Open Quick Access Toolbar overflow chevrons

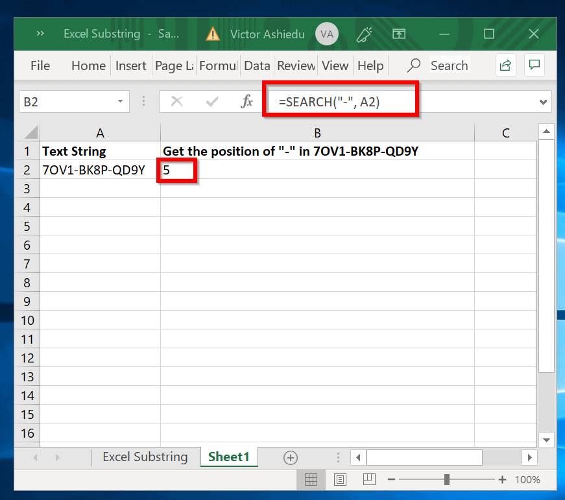[x=40, y=34]
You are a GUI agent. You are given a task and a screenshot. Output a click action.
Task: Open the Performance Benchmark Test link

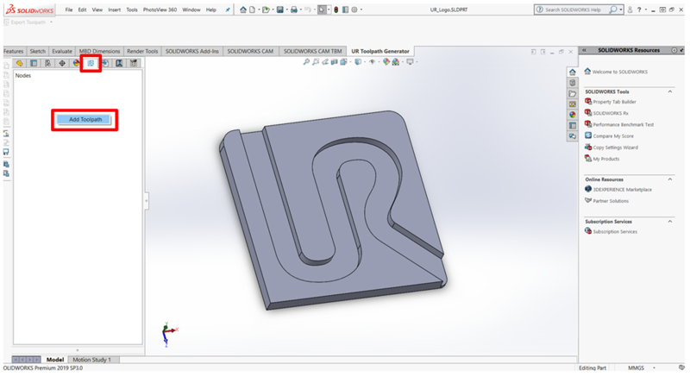click(623, 124)
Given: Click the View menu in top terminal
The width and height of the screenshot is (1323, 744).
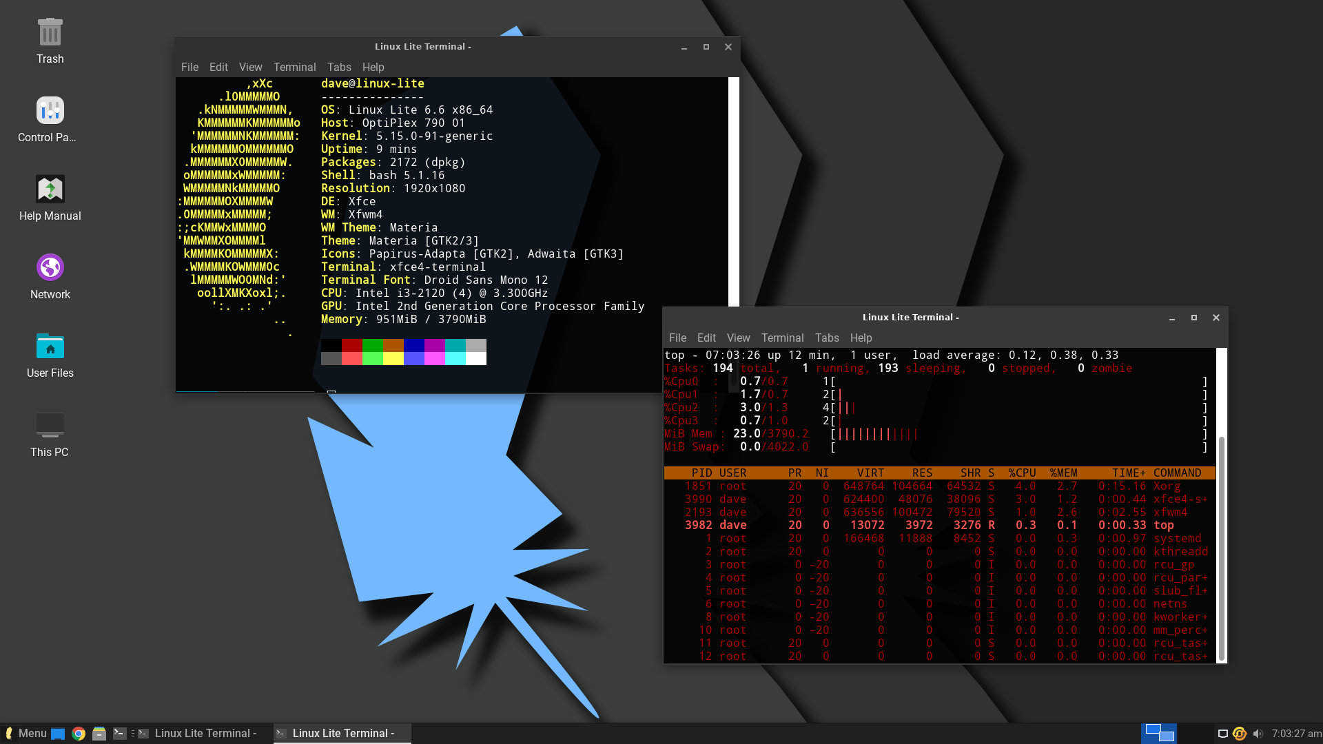Looking at the screenshot, I should tap(250, 66).
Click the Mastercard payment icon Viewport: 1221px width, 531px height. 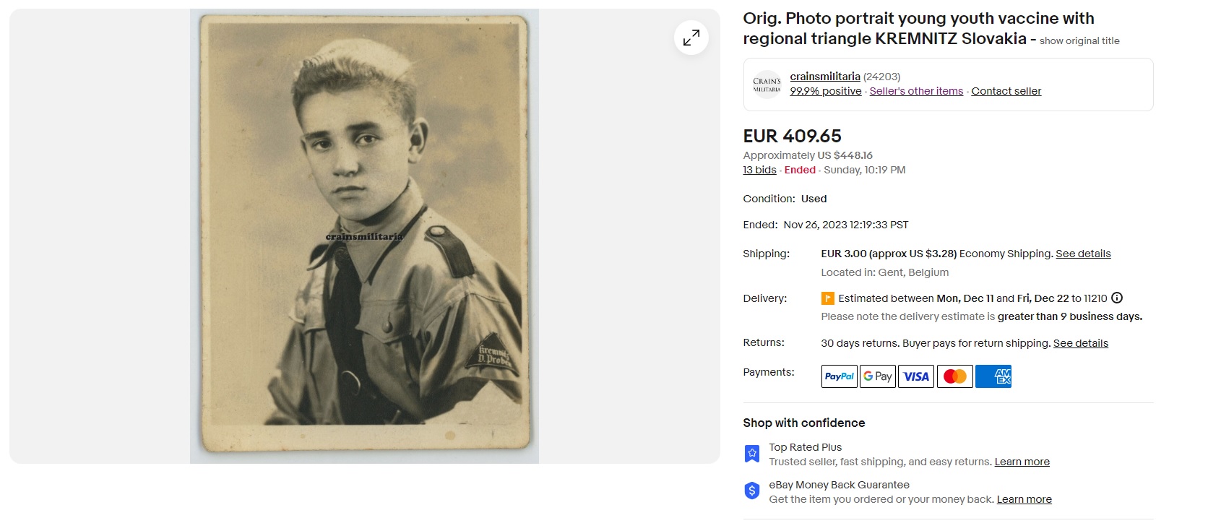[954, 376]
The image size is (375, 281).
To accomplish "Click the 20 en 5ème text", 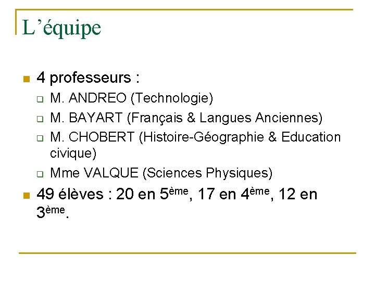I will pyautogui.click(x=152, y=194).
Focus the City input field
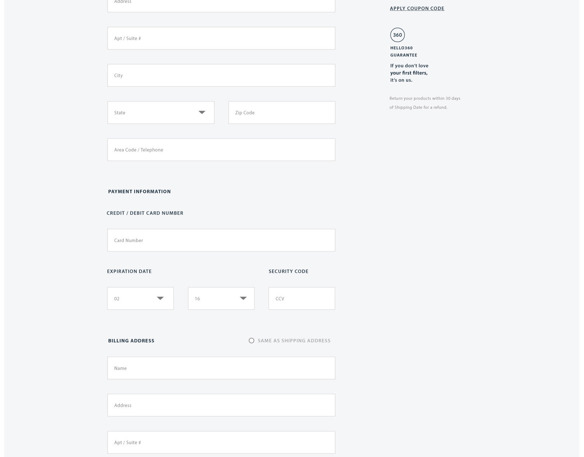This screenshot has height=457, width=584. click(x=221, y=76)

→ TASK DIRECTIONS
Using the data above, output the line that has "You are a GUI", the line that has "Given: Click the View menu in top terminal", and whatever lines fall between, each exactly as it stands and without pictures.

→ SOLUTION BELOW
You are a GUI agent. You are given a task and a screenshot. Output a click action.
Task: Open the Performance Benchmark Test link

click(623, 124)
Given: Click the View menu in top terminal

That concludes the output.